【聞きたい福田さん6】
白井屋ホテルもゼロから、ジョブズの愛した言葉

前橋市が推進するスーパーシティ構想で、計画の統括者「アーキテクト」を務める福田尚久さん。アップルでは副社長となり、スティーブ・ジョブスとともに巨大企業に成長させた。日本通信の社長であり、今年4月から前橋工科大理事長の肩書が加わった。4つの顔を持つ男が故郷の明日を劇的に変える。

ゼロから始めると現実と違う
白井屋ホテルもそうだった

―ジョブズの「言葉」で印象に残っているのは何でしょうか。
 スティーブとのエピソードはいっぱいあるけど、「言葉」でいえば3つ、「Think different」「What do you think」「I don’t care what they say」ですね。決して忘れられない、スティーブの言葉です
 ―一つ一つ教えてください。
 「Think different」というキャンペーンをやりました。よく「変わったことを考える」と訳されますが、違うんです。アメリカ人でもスティーブは教養がないから文法を間違える、正しくは「differently」だという人がいますが、そういう人に対して私はあなたの方が分かっていないと指摘します。 あれはS+V+CのC=補語なんですね。補語は結果を現します。数学の式で表現すればシンクの100乗=ディファレント、シンクの無限大で考えたことがディファレントなんです。
 ―どんなメッセージなのでしょうか。
 アップルがパソコンのビジネスモデルを構築したのが70年代から80年代にかけてですね。そのとき、いろいろ作ったがもう十何年たってきました。それまでと同じビジネスモデルでやっていたら、うまくいかないのに決まっています。
 だから、ゼロから製品を作って、ゼロから販売店作って、ゼロからサービスする。ゼロから始めることを徹底して考えようね。シンクを重ねてやりましょう。できたものを現実と比べればディファレントだよね。そういう意味なんです。
 ―ゼロから始める。現代にも必要な考えです。
 いまはもっと重要になっています。世の中どんどん変わっていくでしょう。私はよく「机上の空論を作りなさい」と指示します。
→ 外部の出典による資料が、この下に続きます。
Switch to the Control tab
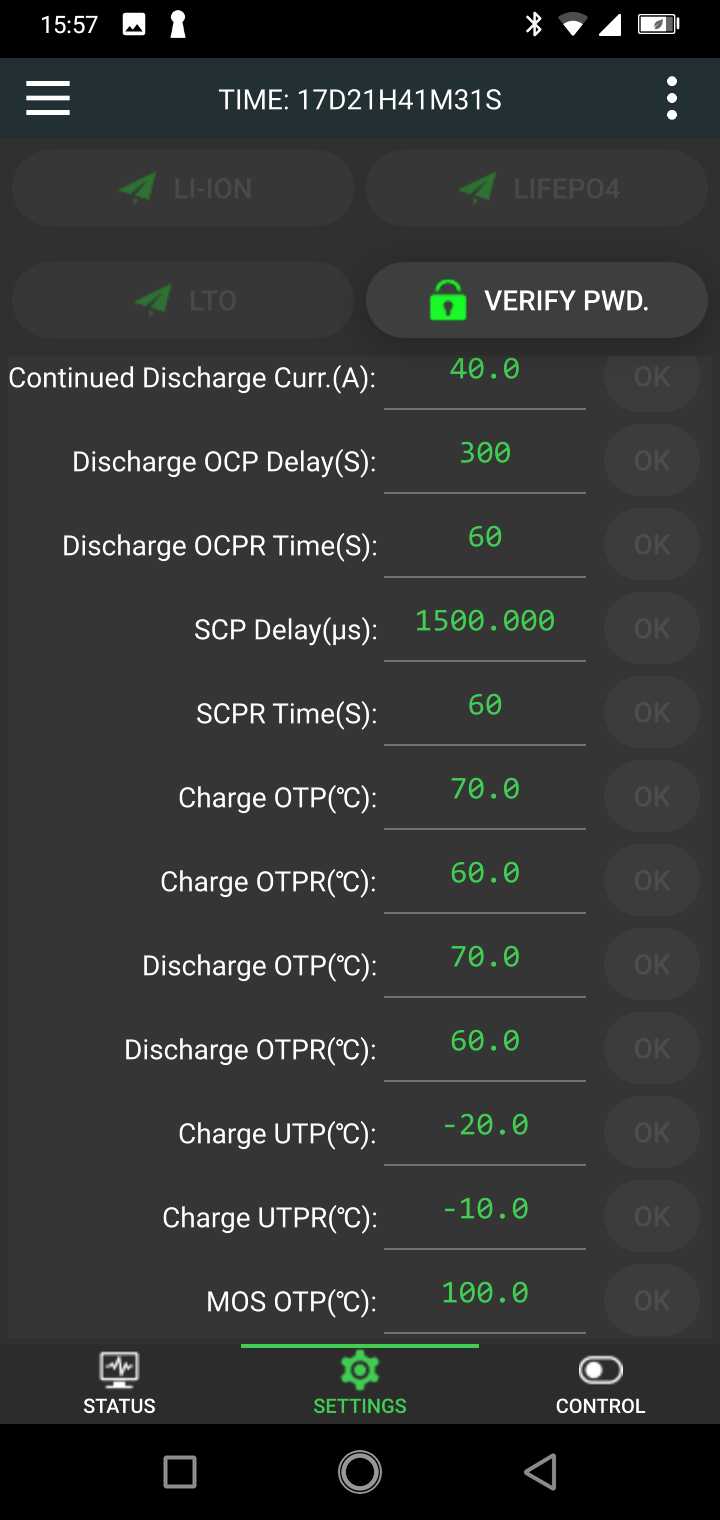This screenshot has width=720, height=1520. [600, 1383]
徹底してロジカルにシンクを重ねた結果として、本来こうあるべきものを作ったら、それは世の中にあるものと別物になりますね。
 ジンズの田中仁社長が前橋市に白井屋ホテルを創ったのも同じことがいえるでしょう。ホテルの経験はないですね。経験ない人がホテルを始めようとした。ゼロから相当考えたはずです。だれか経験者を連れてきて建物を造らせ、マネジメントさせたら簡単にできますよね。でも、そうしなかった。
 それでは同じもの、代わり映えしないものができるだけですから。ゼロから創ろうとして、それを積み重ねた結果がこの白井屋ホテルです。そうしたら、世の中とみたら違うものになった。これが違うんじゃなくて、世の中が違うんですけどね。
 繰り返し、繰り返しゼロから考える。それが「Think different」というメッセージなんです。
 広告で使ったけど、もとは社内へのメッセージなんです。すべてのものをゼロから見直そうと。販売店の問題もそう。何がおかしいのか。販売店が35%ものとてつもないマージンを取っている。どうしてそうなったか。考えてみたらウインドウズもマックも変わらなくなっていた。変わらないものを売るとすれば販売店のロジックは何か。当然、儲かる方を売るんですよ。
 メーカーはうちの製品を売ってくださいと、たくさんマージンを与えちゃうんですよ。それに付き合うから高くなる。根本から変えないとだめ。大改革した行為が「Think different」だったのです。


米国を代表するカリスマ経営者
【スティーブ・ジョブズ】アップルの創設者の1人。NeXT(ネクスト)も創業、ピクサー・アニメーション・スタジオのCEOも務めたカリスマ経営者。アップルでは1度失脚するも復活、巨大企業に育てた。2011年10月、56歳で亡くなる。

福田尚久(ふくだ・なおひさ)

1962年7月、吉岡町生まれ。前橋高―東京大文学部卒。米ダートマス大経営大学院(MBA)修了。アップル本社で副社長に就任、スティーブ・ジョブズを支える。2002年、日本通信に入社、15年から社長。今年4月、前橋工科大理事長に就任する。